今回の判決は、トランプ政権が経済危機下で国際緊急経済権限法(IEEPA)を根拠に、全世界に一括して課した関税が、大統領の権限を逸脱したとの結論だ。
裁判所は、国家安全保障や緊急事態を理由としても、大統領には議会の承認なしに全ての国に一律で関税を課す権限はないと断言した。
この判決後、市場は強く反発した。S&P 500先物は100ポイント急騰し、欧州主要指数のストックス欧州50(EU Stoxx 50)、FTSE 100、ドイツDAX指数も軒並み上昇した。アップル(Apple)株は時間外取引で3.5%上昇した。

暗号資産関連メディア「コインゲイプ」などによると、仮想通貨市場のベテランとして知られるビットメックス元CEO、アーサー・ヘイズ氏は、今回の判決を「全て買うべきタイミング」とし、強力な買いシグナルだと語った。
ヘイズ氏は今回が二度目の買い機会だとし、市場の強い反発を予測する発言をした。
米10年国債利回りは4.50%を超えて上昇基調を維持した。債券市場の動向は、依然としてインフレと金利上昇圧力が存在することを示唆している。
金融市場分析プラットフォーム「ザ・コベイシ・レター(The Kobeissi Letter)」は、「この国債利回りの上昇は、固定収益資産全般に圧力をかけている」と分析した。
今回の判決は単なる政策変更にとどまらず、4月2日以降に課された関税の全額返還の可能性まで言及されている。
米国の輸入規模を基準に換算すると、返還対象額は約100億ドル(約1兆4,411億132万円)に達すると推定され、そのうち中国が約35億ドル(約5,043億8,546万1,751円)を返還される可能性が高いと、ザ・コベイシ・レターは伝えた。
これは米中貿易戦争の新たな局面を示唆している。
欧州連合(EU)は、米国との貿易交渉で50%に及ぶ報復関税を回避するため、即座に交渉に入っており、今回の判決により交渉条件で優位に立てる可能性があるとの見方もある。
ただし、トランプ政権はすでに判決に対して控訴する方針を示しており、関税を巡る法的争いは長期化する可能性があるとみられる。
一方、先週末にトランプ大統領が欧州連合に対する関税を50%以上に引き上げたため、ビットコイン価格は4%下落した。

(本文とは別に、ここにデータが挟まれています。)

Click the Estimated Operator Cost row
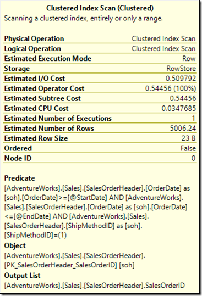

今回の判決後もビットコインは0.76%下落し、10万7,857ドル(約1,554万1,666円)で取引されている。
先月、経済学者ピーター・シフ氏(Peter Schiff)は、トランプ大統領の関税措置を違法だと批判した。彼は「課税権は議会にあり、下院から始まるべきだ」と主張した。